Review by Anthony Chase
Actor David Lundy is familiar with the rigors of doing a solo show. Several years ago, he gave a tour de force performance as President Harry Truman in Given ‘Em Hell, Harry! He is also known as an actor who can embody a wide range of characters, frequently eccentric, sometimes even delving into wild absurdity, as he did in the Alfred Hitchcock parody, The 39 Steps.
Just as often, however, Lundy breathes life into characters who are uncommonly ordinary. He has a talent for making such people unforgettable. Even as Truman, Lundy stressed the man’s down-to-earth nature through a script in which the 33rd president cheerfully observed that he lacked the duplicitous ruthlessness needed to be a great president. He was just too ordinary.
You might say that Lundy is a Charles Halton kind of actor – and if you don’t know who Charles Halton was, that’s perfect. You’ve seen his face. During the Golden Age of Hollywood, he played relatable, everyday folks, from the neighborhood busybody to a stern government bureaucrat, a weaselly attorney or a humorless bank examiner. (You’ll remember that bank examiner from Frank Capra’s It’s a Wonderful Life – he was the guy, 1:17:40 into the film, who just wanted to wrap things up so he could get home to Elmira for Christmas). These characters often served to highlight moral dilemmas or societal issues.
David Lundy has that kind of talent, and this aptitude might be among the factors that attracted him to his current solo show, Remember This: The Lesson of Jan Karski, a play by Clark Young and Derek Goldman. Jan Karski is a man who depended upon his ordinariness. He described himself as “an insignificant little man.” He was not.
Karski’s ordinary life took an extraordinary turn when Germany invaded Poland in 1939. The Polish-Catholic soldier was captured by Soviet forces, but managed to escape and return to German-occupied Poland, where he was recruited by the Polish Underground resistance. His facility with languages and his inconspicuous persona would prove to be remarkable assets.
His deeds with the Underground included infiltrating the Warsaw Ghetto to witness the horrors faced by Jews – twice; and posing as a Ukrainian guard at the Izbica transit camp to observe Jews being deported to death camps. Endowed with a photographic memory, he remembered the details of the horrors he saw in chilling detail, from corpses in the streets, to young Nazi’s committing murder for amusement.
Echoing Christopher Isherwood’s 1939 novel, “Goodbye to Berlin,” Karski stated, “I am a camera; I am a tape recorder,” tasked to view, remember, and report. Karski knew he needed to be dispassionate. Sometimes it was impossible.
In November 1942, he traveled to London to deliver his report to the Polish Government-in-Exile. He met with British Foreign Minister Anthony Eden and other key leaders. In the United States, he met with President Franklin D. Roosevelt and other officials. Despite his efforts, Karski's pleas for intervention to stop the Holocaust largely fell on deaf ears.
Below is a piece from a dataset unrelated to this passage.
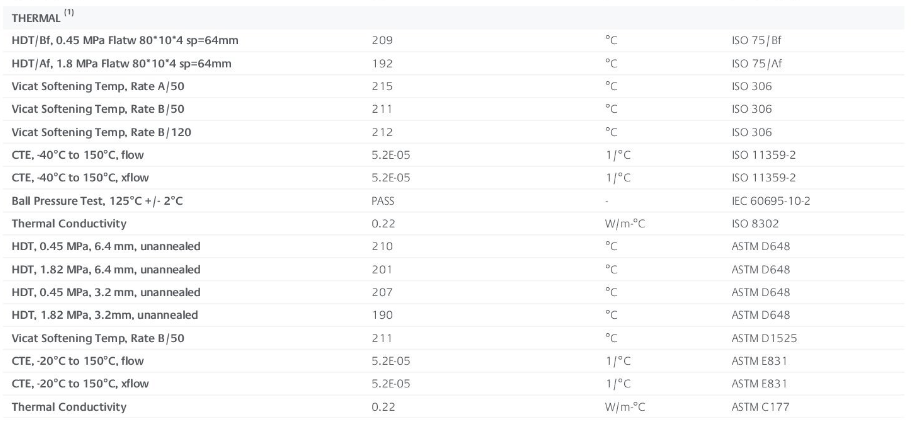Image resolution: width=914 pixels, height=421 pixels.
Task: Select the HDT/Bf 0.45 MPa Flatw property label
Action: pyautogui.click(x=125, y=40)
The audience at Remember This: The Lesson of Jan Karski knows the conclusion in advance, but the script still manages to hold our rapt attention. The details of Karski’s actions are both horrific and spectacular, including multiple amazing and terrifying escapes. Throughout, we are challenged, even taunted with the question, how could this have played out differently? What is the responsibility of an individual person who has knowledge of dreadful atrocities?
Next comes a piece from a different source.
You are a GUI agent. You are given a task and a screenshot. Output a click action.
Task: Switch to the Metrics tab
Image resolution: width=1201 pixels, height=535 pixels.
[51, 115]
As he disappears into a story about a common man engaged in uncommon acts of courage and heroism, Lundy dips into accents and alters his physical demeanor. He is called upon to switch between characters and emotions with skill and rapidity. He is the neutral narrator. He is an abundance of Underground operatives. He is Anthony Eden, Supreme Court Justice Felix Frankfurter, and President Franklin Delano Roosevelt. He is Karski himself. This talented actor accomplishes this with seemingly effortless skill.
Lundy is guided on this journey by the steady hand of director Robert Waterhouse who delivers a well-paced evening with an effective sound design by Tom Makar facilitating smooth transitions between episodes, with light by Chris Cavanagh effectively directing our focus. This is not a showy performance. Lundy takes on his task like a camera or a tape recorder, relating his story with dexterity and precision. This gives the event a dignified tone and a sense of grave importance, even as we are taken on a journey replete with suspense and horror.
The stakes described in the Karski story are, of course, informed by our current political climate on the eve of a highly consequential and contentious presidential election and concurrent with the wars in Gaza and Ukraine. The mostly silent but uniformly attentive audience at the Jewish Repertory Theatre was undoubtedly filtering their theater experience through thoughts about these issues and events. David Lundy's nuanced portrayal of Jan Karski serves as a powerful reminder that ordinary individuals can become extraordinary witnesses to history, challenging us to consider our own moral responsibilities in the face of injustice. In this way, Remember This serves not only as a powerful testament to one 'insignificant little man's' extraordinary courage, but also as a mirror reflecting our own moral obligations in the face of contemporary atrocities.